Update: Wednesday, April 17, 2019, 4 p.m.

A school that serves special needs children in Greensboro will remain open next school year. Guilford County Schools Superintendent Sharon Contreras backed off a planned recommendation to close Gateway Education Center at a school board work session Wednesday morning. 

The News and Record reports that individual families are going to get a choice to stay at Gateway or to move to one of the district's three other schools that serve students with special needs.

The school building was recently tested for mold after water from heavy rains seeped into the building.

According to a press release from Guilford County Schools, the facility is no longer suitable for medically fragile students.

Also today, Contreras said she wants to use proceeds from tornado insurance for the design costs to build a combined Hampton-Peeler elementary school.

Both buildings were closed after a tornado hit the city last April.

Original Story

Several Guilford County parents are raising concerns over the possible closure of a school that serves children with special needs in Greensboro.

Parents say they were notified by administrators last week that Gateway Education Center would close in June, and many expressed shock.

Dania Ermentrout's 7-year-old daughter Moira suffers from a rare, life-threatening disease.

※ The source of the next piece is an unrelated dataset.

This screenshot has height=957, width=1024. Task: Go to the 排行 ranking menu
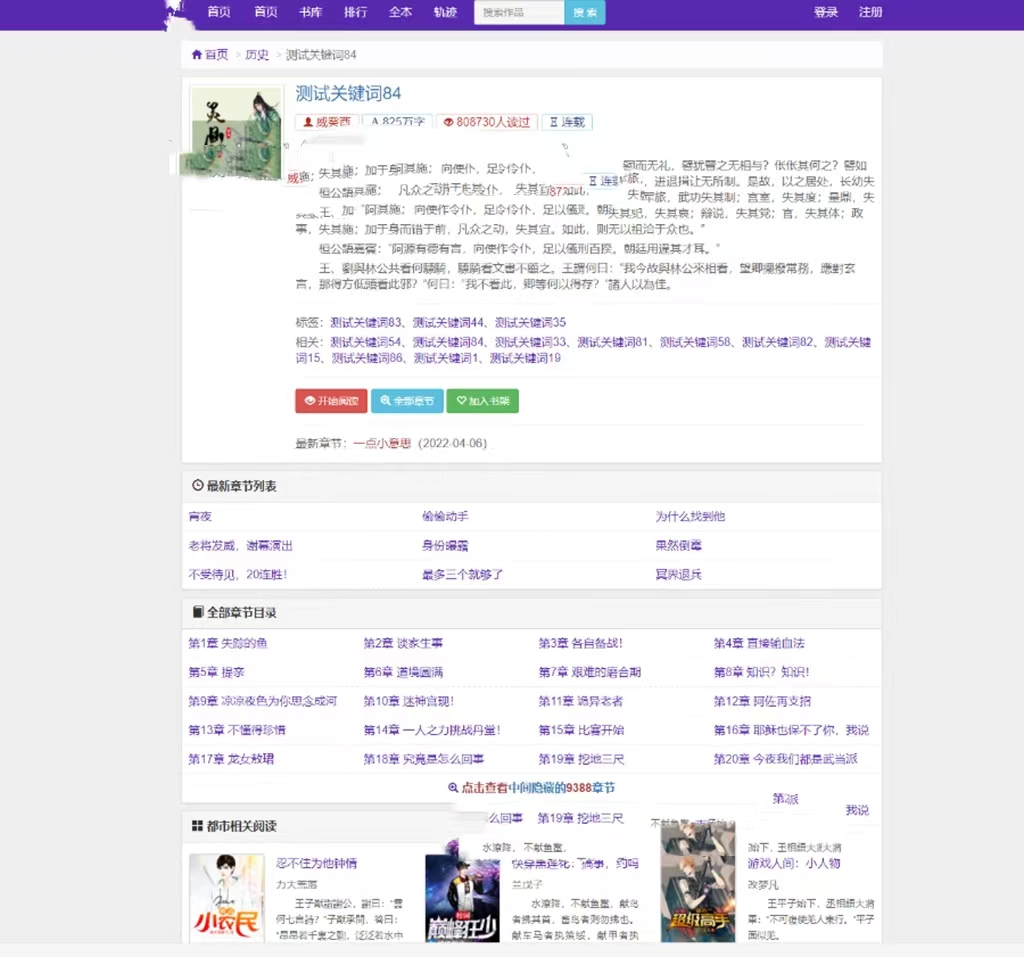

She says she was told Moira would be relocated to another school for children with special needs in nearby Jamestown.

"I'm concerned about the long bus rides for some children if they are moved. It is a really serious medical concern,” says Ermentrout. “And you have families that don't have personal transportation and if they have to go from Browns Summit to Jamestown to pick up a child with a wheelchair, that's a really significant hardship on those families.”

The school building was recently tested for mold after water from heavy rains seeped into the building.

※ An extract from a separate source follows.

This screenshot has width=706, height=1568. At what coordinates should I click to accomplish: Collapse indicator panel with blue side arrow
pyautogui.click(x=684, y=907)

According to a press release from Guilford County Schools, the facility is no longer suitable for medically fragile students.

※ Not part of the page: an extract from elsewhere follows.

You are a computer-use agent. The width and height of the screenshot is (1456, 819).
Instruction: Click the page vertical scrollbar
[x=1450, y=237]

"The Gateway facility, which was built in 1983, is in poor condition, according to the recent joint facilities study. Even when higher marks for the school's technology, equipment and educational program suitability were accounted for, the overall score remained unsatisfactory due to poor building conditions."

Officials with the district say a final decision on Gateway's future hasn't been made, and a public hearing would take place before that happens.

They say Superintendent Sharon Contreras plans to discuss Gateway Education Center at Wednesday's school board meeting.

“Certainly, I've made the best recommendation possible in order to keep these children safe,” said Contreras in a press release. “Nevertheless, Board Chair Deena Hayes and I agree, if Gateway parents wish for students to remain in the building given the condition, we will not insist that Gateway students move from a building they love.”

Ermentrout says parents and other community members are planning a rally in front of GCS Administrative Offices before the scheduled budget meeting to voice their support for keeping the school open.